Set all the entries down again, unaltered.

[Saved entries]
[Start of section]

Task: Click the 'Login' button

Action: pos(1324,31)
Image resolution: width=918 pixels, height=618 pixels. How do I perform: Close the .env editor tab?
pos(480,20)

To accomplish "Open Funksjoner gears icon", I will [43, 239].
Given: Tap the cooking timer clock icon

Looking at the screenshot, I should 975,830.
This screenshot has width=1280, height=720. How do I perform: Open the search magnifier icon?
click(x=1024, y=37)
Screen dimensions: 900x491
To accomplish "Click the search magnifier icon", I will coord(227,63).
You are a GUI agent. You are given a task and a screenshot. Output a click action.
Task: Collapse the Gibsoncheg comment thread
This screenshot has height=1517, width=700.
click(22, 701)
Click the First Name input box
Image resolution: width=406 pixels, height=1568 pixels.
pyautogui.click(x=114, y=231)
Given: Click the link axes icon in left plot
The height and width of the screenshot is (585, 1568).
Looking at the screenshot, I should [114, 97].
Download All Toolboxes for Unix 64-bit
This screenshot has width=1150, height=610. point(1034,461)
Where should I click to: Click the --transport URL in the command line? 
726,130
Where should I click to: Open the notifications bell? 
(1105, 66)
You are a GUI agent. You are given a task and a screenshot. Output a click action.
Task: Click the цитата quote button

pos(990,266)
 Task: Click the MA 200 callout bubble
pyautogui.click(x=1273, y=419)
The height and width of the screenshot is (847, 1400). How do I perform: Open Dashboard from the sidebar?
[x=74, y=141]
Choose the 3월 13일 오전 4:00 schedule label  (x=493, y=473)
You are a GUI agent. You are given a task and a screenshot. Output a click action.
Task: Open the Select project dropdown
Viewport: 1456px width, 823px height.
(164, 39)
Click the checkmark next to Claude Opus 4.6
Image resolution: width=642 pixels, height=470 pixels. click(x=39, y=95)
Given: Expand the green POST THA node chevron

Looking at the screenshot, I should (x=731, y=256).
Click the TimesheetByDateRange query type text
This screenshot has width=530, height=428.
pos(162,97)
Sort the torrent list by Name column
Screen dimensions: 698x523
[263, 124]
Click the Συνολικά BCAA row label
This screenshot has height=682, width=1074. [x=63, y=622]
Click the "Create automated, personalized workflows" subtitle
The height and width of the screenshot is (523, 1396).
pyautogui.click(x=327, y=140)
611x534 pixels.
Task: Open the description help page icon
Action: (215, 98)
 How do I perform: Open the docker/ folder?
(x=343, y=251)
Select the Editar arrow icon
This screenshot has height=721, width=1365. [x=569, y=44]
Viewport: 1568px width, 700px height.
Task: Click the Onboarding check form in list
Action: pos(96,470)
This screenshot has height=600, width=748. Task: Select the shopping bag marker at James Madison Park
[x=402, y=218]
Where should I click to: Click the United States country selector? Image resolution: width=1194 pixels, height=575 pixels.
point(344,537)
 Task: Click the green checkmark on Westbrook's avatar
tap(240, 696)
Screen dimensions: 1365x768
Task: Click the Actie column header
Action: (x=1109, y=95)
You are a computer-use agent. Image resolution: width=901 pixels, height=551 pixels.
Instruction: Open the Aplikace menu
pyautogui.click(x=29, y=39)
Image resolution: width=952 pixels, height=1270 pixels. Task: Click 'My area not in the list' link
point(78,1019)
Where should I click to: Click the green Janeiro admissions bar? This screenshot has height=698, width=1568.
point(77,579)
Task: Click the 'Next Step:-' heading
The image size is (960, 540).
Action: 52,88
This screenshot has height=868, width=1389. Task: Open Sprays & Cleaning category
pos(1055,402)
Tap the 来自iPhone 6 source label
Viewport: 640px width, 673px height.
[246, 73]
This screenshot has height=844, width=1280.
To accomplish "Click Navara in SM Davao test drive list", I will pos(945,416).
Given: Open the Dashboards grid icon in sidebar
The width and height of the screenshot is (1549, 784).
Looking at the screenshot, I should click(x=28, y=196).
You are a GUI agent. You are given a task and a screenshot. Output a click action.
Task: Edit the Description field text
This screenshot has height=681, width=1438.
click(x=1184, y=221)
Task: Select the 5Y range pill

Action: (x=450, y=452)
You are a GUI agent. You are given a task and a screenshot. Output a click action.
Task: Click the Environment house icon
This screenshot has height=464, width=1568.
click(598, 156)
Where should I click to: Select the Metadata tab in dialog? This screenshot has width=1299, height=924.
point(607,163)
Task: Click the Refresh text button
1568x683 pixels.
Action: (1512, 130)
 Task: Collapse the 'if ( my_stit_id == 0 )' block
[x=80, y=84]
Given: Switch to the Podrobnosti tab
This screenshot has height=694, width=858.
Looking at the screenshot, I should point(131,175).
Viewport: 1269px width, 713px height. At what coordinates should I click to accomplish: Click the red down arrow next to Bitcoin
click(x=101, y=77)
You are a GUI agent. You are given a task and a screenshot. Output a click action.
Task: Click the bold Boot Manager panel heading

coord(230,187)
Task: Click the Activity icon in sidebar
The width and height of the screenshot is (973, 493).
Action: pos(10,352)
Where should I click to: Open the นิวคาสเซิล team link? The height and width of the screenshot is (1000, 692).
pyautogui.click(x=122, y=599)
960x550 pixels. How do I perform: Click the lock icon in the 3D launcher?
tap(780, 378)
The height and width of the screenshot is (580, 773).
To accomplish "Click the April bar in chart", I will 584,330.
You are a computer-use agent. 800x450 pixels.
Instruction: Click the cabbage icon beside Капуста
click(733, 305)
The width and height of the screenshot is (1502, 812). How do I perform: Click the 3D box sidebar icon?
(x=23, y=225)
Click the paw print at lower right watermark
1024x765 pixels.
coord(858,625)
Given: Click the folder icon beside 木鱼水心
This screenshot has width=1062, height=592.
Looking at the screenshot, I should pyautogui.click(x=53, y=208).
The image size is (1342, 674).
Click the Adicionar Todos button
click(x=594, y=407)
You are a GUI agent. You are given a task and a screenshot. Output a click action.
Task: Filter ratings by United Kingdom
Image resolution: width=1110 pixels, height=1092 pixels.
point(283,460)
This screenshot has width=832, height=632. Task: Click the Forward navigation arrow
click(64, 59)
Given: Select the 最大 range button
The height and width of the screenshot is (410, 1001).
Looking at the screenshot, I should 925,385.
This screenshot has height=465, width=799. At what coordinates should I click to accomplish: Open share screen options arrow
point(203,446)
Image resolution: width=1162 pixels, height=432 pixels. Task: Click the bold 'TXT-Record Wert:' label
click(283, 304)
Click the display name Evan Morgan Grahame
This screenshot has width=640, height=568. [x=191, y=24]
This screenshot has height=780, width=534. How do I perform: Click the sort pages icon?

[End of section]

SOLVED PROBLEM
Task: Click the 'Login' button

Action: pos(1324,31)
Image resolution: width=918 pixels, height=618 pixels. How do I perform: Close the .env editor tab?
pos(480,20)

To accomplish "Open Funksjoner gears icon", I will [43, 239].
Given: Tap the cooking timer clock icon

Looking at the screenshot, I should 975,830.
This screenshot has width=1280, height=720. How do I perform: Open the search magnifier icon?
click(x=1024, y=37)
Screen dimensions: 900x491
To accomplish "Click the search magnifier icon", I will coord(227,63).
You are a GUI agent. You are given a task and a screenshot. Output a click action.
Task: Collapse the Gibsoncheg comment thread
This screenshot has height=1517, width=700.
click(22, 701)
Click the First Name input box
Image resolution: width=406 pixels, height=1568 pixels.
pyautogui.click(x=114, y=231)
Given: Click the link axes icon in left plot
The height and width of the screenshot is (585, 1568).
Looking at the screenshot, I should [114, 97].
Download All Toolboxes for Unix 64-bit
This screenshot has width=1150, height=610. point(1034,461)
Where should I click to: Click the --transport URL in the command line? 
726,130
Where should I click to: Open the notifications bell? 
(1105, 66)
You are a GUI agent. You are given a task and a screenshot. Output a click action.
Task: Click the цитата quote button

pos(990,266)
 Task: Click the MA 200 callout bubble
pyautogui.click(x=1273, y=419)
The height and width of the screenshot is (847, 1400). How do I perform: Open Dashboard from the sidebar?
[x=74, y=141]
Choose the 3월 13일 오전 4:00 schedule label  (x=493, y=473)
You are a GUI agent. You are given a task and a screenshot. Output a click action.
Task: Open the Select project dropdown
Viewport: 1456px width, 823px height.
(164, 39)
Click the checkmark next to Claude Opus 4.6
Image resolution: width=642 pixels, height=470 pixels. click(x=39, y=95)
Given: Expand the green POST THA node chevron

Looking at the screenshot, I should (x=731, y=256).
Click the TimesheetByDateRange query type text
This screenshot has width=530, height=428.
pos(162,97)
Sort the torrent list by Name column
Screen dimensions: 698x523
[263, 124]
Click the Συνολικά BCAA row label
This screenshot has height=682, width=1074. [x=63, y=622]
Click the "Create automated, personalized workflows" subtitle
The height and width of the screenshot is (523, 1396).
pyautogui.click(x=327, y=140)
611x534 pixels.
Task: Open the description help page icon
Action: (215, 98)
 How do I perform: Open the docker/ folder?
(x=343, y=251)
Select the Editar arrow icon
This screenshot has height=721, width=1365. [x=569, y=44]
Viewport: 1568px width, 700px height.
Task: Click the Onboarding check form in list
Action: pos(96,470)
This screenshot has height=600, width=748. Task: Select the shopping bag marker at James Madison Park
[x=402, y=218]
Where should I click to: Click the United States country selector? Image resolution: width=1194 pixels, height=575 pixels.
point(344,537)
 Task: Click the green checkmark on Westbrook's avatar
tap(240, 696)
Screen dimensions: 1365x768
Task: Click the Actie column header
Action: (x=1109, y=95)
You are a computer-use agent. Image resolution: width=901 pixels, height=551 pixels.
Instruction: Open the Aplikace menu
pyautogui.click(x=29, y=39)
Image resolution: width=952 pixels, height=1270 pixels. Task: Click 'My area not in the list' link
point(78,1019)
Where should I click to: Click the green Janeiro admissions bar? This screenshot has height=698, width=1568.
point(77,579)
Task: Click the 'Next Step:-' heading
The image size is (960, 540).
Action: 52,88
This screenshot has height=868, width=1389. Task: Open Sprays & Cleaning category
pos(1055,402)
Tap the 来自iPhone 6 source label
Viewport: 640px width, 673px height.
[246, 73]
This screenshot has height=844, width=1280.
To accomplish "Click Navara in SM Davao test drive list", I will pos(945,416).
Given: Open the Dashboards grid icon in sidebar
The width and height of the screenshot is (1549, 784).
Looking at the screenshot, I should click(x=28, y=196).
You are a GUI agent. You are given a task and a screenshot. Output a click action.
Task: Edit the Description field text
This screenshot has height=681, width=1438.
click(x=1184, y=221)
Task: Select the 5Y range pill

Action: (x=450, y=452)
You are a GUI agent. You are given a task and a screenshot. Output a click action.
Task: Click the Environment house icon
This screenshot has height=464, width=1568.
click(598, 156)
Where should I click to: Select the Metadata tab in dialog? This screenshot has width=1299, height=924.
point(607,163)
Task: Click the Refresh text button
1568x683 pixels.
Action: (1512, 130)
 Task: Collapse the 'if ( my_stit_id == 0 )' block
[x=80, y=84]
Given: Switch to the Podrobnosti tab
This screenshot has height=694, width=858.
Looking at the screenshot, I should point(131,175).
Viewport: 1269px width, 713px height. At what coordinates should I click to accomplish: Click the red down arrow next to Bitcoin
click(x=101, y=77)
You are a GUI agent. You are given a task and a screenshot. Output a click action.
Task: Click the bold Boot Manager panel heading

coord(230,187)
Task: Click the Activity icon in sidebar
The width and height of the screenshot is (973, 493).
Action: pos(10,352)
Where should I click to: Open the นิวคาสเซิล team link? The height and width of the screenshot is (1000, 692).
pyautogui.click(x=122, y=599)
960x550 pixels. How do I perform: Click the lock icon in the 3D launcher?
tap(780, 378)
The height and width of the screenshot is (580, 773).
To accomplish "Click the April bar in chart", I will 584,330.
You are a computer-use agent. 800x450 pixels.
Instruction: Click the cabbage icon beside Капуста
click(733, 305)
The width and height of the screenshot is (1502, 812). How do I perform: Click the 3D box sidebar icon?
(x=23, y=225)
Click the paw print at lower right watermark
1024x765 pixels.
coord(858,625)
Given: Click the folder icon beside 木鱼水心
This screenshot has width=1062, height=592.
Looking at the screenshot, I should pyautogui.click(x=53, y=208).
The image size is (1342, 674).
Click the Adicionar Todos button
click(x=594, y=407)
You are a GUI agent. You are given a task and a screenshot. Output a click action.
Task: Filter ratings by United Kingdom
Image resolution: width=1110 pixels, height=1092 pixels.
point(283,460)
This screenshot has width=832, height=632. Task: Click the Forward navigation arrow
click(64, 59)
Given: Select the 最大 range button
The height and width of the screenshot is (410, 1001).
Looking at the screenshot, I should 925,385.
This screenshot has height=465, width=799. At what coordinates should I click to accomplish: Open share screen options arrow
point(203,446)
Image resolution: width=1162 pixels, height=432 pixels. Task: Click the bold 'TXT-Record Wert:' label
click(283, 304)
Click the display name Evan Morgan Grahame
This screenshot has width=640, height=568. [x=191, y=24]
This screenshot has height=780, width=534. How do I perform: Click the sort pages icon?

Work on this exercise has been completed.